Your instructions:
For the word "menu", search the records and show each line in which it occurs.

Available data:
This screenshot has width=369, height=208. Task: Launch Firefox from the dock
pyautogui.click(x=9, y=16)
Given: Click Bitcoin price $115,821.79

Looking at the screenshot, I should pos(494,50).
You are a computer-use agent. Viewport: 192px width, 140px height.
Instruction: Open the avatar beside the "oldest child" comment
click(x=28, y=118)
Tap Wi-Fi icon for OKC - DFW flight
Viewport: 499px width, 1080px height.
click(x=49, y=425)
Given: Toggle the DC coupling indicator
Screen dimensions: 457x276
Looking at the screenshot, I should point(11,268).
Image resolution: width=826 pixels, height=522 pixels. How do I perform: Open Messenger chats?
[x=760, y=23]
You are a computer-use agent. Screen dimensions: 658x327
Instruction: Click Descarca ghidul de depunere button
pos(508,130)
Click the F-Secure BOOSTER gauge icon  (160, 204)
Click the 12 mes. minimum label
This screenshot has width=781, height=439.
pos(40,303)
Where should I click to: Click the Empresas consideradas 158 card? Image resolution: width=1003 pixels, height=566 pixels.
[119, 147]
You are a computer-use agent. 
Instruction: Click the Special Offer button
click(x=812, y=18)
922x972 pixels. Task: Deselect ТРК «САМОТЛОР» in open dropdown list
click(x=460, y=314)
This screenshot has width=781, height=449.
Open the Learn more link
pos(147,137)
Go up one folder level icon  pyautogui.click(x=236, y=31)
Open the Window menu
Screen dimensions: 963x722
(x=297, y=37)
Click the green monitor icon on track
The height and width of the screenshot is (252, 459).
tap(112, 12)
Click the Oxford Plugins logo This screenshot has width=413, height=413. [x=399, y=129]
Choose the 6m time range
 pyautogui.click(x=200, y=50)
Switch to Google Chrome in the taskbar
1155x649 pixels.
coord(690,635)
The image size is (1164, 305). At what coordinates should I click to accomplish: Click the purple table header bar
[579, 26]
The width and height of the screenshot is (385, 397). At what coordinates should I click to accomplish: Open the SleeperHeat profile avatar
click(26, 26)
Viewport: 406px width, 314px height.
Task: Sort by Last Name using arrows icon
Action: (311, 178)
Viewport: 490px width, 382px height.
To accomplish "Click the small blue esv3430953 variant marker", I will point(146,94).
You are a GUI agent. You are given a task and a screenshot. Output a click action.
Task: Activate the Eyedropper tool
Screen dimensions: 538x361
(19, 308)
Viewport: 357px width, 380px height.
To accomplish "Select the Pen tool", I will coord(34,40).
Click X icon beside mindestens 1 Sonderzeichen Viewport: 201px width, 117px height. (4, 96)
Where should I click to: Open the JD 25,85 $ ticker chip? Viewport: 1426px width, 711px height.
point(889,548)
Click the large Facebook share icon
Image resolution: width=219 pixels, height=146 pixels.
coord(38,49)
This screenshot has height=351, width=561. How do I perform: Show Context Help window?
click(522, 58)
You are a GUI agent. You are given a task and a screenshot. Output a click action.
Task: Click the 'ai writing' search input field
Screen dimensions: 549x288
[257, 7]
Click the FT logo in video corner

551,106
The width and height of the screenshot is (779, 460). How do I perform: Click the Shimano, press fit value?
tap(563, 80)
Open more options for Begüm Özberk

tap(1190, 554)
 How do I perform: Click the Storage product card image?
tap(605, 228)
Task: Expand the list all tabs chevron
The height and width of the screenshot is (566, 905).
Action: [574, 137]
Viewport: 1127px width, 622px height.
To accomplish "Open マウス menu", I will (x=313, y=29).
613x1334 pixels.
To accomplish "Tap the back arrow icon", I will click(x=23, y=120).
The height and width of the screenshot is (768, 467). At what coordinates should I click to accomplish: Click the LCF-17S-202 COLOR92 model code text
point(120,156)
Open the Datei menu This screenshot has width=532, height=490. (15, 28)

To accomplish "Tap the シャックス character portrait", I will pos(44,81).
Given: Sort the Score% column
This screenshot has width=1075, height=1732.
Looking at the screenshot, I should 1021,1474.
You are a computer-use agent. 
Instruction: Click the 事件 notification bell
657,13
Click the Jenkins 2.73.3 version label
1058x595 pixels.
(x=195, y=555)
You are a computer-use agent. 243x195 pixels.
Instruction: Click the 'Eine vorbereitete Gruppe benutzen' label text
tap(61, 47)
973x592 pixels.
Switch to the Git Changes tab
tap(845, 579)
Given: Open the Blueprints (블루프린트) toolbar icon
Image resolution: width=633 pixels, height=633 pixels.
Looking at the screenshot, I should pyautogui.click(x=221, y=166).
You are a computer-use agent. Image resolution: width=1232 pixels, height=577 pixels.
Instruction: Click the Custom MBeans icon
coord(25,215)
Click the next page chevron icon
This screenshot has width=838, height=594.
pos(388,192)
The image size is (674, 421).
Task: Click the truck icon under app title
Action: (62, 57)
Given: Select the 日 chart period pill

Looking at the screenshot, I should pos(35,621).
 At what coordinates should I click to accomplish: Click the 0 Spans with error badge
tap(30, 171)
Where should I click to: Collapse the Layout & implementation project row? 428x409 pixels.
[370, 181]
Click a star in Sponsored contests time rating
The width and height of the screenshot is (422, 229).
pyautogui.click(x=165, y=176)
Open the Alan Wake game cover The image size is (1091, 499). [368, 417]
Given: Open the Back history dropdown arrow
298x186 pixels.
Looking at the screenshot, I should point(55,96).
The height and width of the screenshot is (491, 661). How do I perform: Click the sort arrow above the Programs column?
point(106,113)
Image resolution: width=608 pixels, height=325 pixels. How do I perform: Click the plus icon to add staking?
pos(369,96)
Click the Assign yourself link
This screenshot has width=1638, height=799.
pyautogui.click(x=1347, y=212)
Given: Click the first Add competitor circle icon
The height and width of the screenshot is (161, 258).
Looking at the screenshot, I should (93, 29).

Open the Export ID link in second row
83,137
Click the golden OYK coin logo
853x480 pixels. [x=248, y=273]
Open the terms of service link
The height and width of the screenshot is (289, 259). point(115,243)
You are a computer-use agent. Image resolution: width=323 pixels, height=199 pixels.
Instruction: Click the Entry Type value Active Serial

Response area:
Open the Window menu
To accomplish "Open マウス menu", I will (x=313, y=29).
Open the Datei menu This screenshot has width=532, height=490. (15, 28)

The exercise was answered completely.